*** TEXT PROVIDED ***

U.S. v. Shackleford

Decision Date19 June 1984
Docket NumberNo. 82-3052,82-3052
Citation738 F.2d 776
Parties15 Fed. R. Evid. Serv. 1550 UNITED STATES of America, Plaintiff-Appellee, v. Alan SHACKLEFORD, Defendant-Appellant.
CourtU.S. Court of Appeals — Seventh Circuit

Michael W. Sonnemaker, Sonnemaker, Sonnemaker & Vespa, Peoria, Ill., for plaintiff-appellee.

Mark D. Stuaan, Asst. U.S. Atty., Gerald D. Fines, U.S. Atty., Peoria, Ill., for defendant-appellant.

Before CUMMINGS, Chief Judge, and WOOD and COFFEY, Circuit Judges.

HARLINGTON WOOD, Jr., Circuit Judge.

Defendant-appellant Alan Shackleford appeals his convictions for attempting to collect a debt by the use of extortionate means in violation of 18 U.S.C. Sec. 894 (1976) and for knowingly possessing unregistered explosives in violation of 26 U.S.C. Secs. 5861(d) and 5871 (1976). Defendant contends that the district court abused its discretion by admitting into evidence testimony concerning an allegedly similar instance of misconduct by defendant and by instructing the jury that it could consider the testimony relating to the prior conduct for any of the purposes listed in Rule 404(b) of the Federal Rules of Evidence. In addition, defendant maintains that the government failed to prove beyond a reasonable doubt that defendant possessed unregistered explosives and to establish a proper chain of custody for the admission of the pipe bomb explosive into evidence. For the reasons we explain below, we accept defendant's first assignment of error but reject the others.

I.

The government based its case principally on the testimony of Alan Eames. Eames testified that in 1977 defendant "fronted" hashish and cocaine to him while Eames was living in Danville, Illinois. As a result of this transaction, Eames incurred a debt of some $2,000, which was to be paid off as Eames sold the drugs. Eames moved to New Orleans, however, without paying for the drugs, and did not return to Illinois until 1980, when he settled in Peoria. About a month before he returned, Eames had received a telephone call from defendant asking about the debt, and was questioned again about the debt after his move back when he inadvertently encountered defendant at a bar in Pekin, Illinois. During their conversation there defendant told Eames to get some money together. Eames next spoke with defendant in November or December of 1981, when defendant called him and suggested that Eames sell some "C-3" plastic explosives that defendant had to pay off the debt. Then, in May, 1982, at the Gazebo bar in Peoria, Eames encountered defendant once more. This time defendant told Eames that he was working with some people out of Chicago who were concerned about the outstanding debt. Defendant told Eames he did not want to look bad and indicated that the debt should be paid off as soon as possible. Shortly thereafter, defendant telephoned Eames and told Eames he was lucky defendant had not sliced Eames' throat at the bar and that Eames' life was in danger if he failed to come up with the money.

*** End of TEXT PROVIDED ***

PROMPT
Continue the court opinion in U.S. v. Shackleford from its last sentence, carrying on the account of Eames's testimony.

*** EXERCISE DATA ***

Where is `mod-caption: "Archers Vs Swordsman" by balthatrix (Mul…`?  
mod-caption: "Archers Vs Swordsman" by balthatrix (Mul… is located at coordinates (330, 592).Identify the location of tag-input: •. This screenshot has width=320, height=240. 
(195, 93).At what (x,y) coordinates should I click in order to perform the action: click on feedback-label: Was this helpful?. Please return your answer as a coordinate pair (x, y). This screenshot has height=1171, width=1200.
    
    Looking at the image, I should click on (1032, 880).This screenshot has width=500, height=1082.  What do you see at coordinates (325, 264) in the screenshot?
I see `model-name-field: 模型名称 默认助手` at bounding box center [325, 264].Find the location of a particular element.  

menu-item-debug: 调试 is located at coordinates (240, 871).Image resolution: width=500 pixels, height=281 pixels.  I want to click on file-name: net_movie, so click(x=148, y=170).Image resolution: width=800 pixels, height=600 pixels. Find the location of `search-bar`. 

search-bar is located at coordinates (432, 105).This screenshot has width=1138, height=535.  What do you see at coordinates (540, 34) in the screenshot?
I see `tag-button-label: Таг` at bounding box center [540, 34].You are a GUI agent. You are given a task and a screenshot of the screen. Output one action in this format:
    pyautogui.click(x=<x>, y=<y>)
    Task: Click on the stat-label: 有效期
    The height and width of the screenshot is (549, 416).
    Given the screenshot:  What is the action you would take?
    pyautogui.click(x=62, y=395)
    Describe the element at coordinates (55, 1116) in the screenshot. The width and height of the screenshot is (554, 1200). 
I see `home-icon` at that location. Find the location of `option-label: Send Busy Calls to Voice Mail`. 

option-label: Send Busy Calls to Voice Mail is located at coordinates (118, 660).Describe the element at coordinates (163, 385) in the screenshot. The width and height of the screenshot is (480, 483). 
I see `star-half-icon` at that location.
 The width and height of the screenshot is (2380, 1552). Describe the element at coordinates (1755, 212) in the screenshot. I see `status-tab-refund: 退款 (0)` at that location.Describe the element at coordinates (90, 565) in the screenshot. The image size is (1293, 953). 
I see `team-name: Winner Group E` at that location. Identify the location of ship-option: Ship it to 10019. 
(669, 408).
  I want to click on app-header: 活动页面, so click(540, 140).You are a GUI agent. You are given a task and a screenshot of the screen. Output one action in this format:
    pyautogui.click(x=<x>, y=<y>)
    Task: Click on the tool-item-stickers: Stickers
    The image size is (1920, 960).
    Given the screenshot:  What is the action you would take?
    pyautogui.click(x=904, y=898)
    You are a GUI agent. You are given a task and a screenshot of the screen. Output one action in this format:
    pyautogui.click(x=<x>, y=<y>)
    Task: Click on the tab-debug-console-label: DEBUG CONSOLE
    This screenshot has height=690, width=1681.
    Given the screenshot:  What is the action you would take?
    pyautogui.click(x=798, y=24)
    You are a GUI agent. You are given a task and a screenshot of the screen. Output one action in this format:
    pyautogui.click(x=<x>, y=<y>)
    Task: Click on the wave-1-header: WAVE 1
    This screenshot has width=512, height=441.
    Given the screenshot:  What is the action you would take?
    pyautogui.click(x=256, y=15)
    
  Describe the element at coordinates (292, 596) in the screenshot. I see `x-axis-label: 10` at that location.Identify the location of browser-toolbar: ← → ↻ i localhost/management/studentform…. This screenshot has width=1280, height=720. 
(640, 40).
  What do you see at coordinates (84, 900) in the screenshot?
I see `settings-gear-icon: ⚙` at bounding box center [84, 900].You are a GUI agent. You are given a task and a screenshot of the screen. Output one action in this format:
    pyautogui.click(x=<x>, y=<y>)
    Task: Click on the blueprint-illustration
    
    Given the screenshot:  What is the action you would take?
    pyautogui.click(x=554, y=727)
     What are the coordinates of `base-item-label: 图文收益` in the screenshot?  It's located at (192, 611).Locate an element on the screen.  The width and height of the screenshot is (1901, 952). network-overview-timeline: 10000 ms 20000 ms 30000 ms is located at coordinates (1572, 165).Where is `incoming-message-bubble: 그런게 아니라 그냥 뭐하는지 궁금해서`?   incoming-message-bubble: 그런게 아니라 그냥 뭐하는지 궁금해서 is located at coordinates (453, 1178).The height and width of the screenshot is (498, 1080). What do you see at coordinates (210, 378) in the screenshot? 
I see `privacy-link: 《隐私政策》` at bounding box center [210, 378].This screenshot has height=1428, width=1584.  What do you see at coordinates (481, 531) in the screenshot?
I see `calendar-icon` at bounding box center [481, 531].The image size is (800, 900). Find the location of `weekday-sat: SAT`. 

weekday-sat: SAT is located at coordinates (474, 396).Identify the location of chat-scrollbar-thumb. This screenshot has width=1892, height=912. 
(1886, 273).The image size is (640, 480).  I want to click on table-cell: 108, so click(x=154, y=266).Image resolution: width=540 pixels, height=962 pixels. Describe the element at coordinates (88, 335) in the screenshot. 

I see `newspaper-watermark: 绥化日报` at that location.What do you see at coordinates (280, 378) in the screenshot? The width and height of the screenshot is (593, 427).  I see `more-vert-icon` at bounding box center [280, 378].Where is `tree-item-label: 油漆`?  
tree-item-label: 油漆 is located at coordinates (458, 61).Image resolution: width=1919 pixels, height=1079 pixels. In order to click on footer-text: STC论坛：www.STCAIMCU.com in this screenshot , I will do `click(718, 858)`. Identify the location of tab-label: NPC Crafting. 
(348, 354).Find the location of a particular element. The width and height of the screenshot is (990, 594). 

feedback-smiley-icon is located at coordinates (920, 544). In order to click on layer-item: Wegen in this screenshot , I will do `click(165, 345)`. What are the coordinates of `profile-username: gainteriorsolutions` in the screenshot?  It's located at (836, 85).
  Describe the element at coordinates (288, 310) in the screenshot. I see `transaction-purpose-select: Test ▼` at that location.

*** End of EXERCISE DATA ***

RESPONSE BELOW
A day or two after the telephone call, defendant visited Eames at his business, Furniture Technicians, in Peoria Heights, Illinois. Defendant said he needed $1,000 in the next couple of days and looked around the shop to see if he could find anything Eames could sell to satisfy the debt. Eames told defendant that the goods were all owned by other people. Defendant then asked Eames to come to his car where defendant showed him three objects defendant described as pipe bombs. Defendant then urged Eames to come up with some money very soon or he would blow the door off the shop.

The government also called Amie Longden, Eames' girlfriend, to testify. Longden stated that she spoke with defendant at a grocery store in Peoria on May 16, 1982. Defendant allegedly told her that Eames was going to "get it," and that he had almost "gotten it" in front of the Gazebo bar.

The government then introduced testimony showing that on May 27, 1982, a bomb exploded at Furniture Technicians during the early morning hours. Expert testimony revealed that the door was blown off by high explosives in connection with some copper pipe. The next day, May 28, 1982, defendant consented to a search of his residence by the police. During the search, one of the investigating officers, Robert Lucas, found a pipe bomb in defendant's bedroom closet. Lucas testified that he could not say for certain that government exhibits 8 and 10 (copper pipe and putty-like substance) were the same items he removed from the closet, although he stated they looked identical to those he removed. Lucas also testified that he gave the items he removed to officer Hurt of the Peoria Police Department and special agent Van Amburgh of the Bureau of Alcohol, Tobacco, and Firearms. Both of these men, who were also present at defendant's residence during the search, testified that government exhibits 8 and 10 were the items they had obtained from Lucas. Forensic analysis of the copper pipe (government exhibit 8) disclosed that it was similar to the fragments of pipe found at the site of the explosion. Tests performed on the putty-like substance (government exhibit 10) revealed that it contained an explosive material known as P.E.T.N.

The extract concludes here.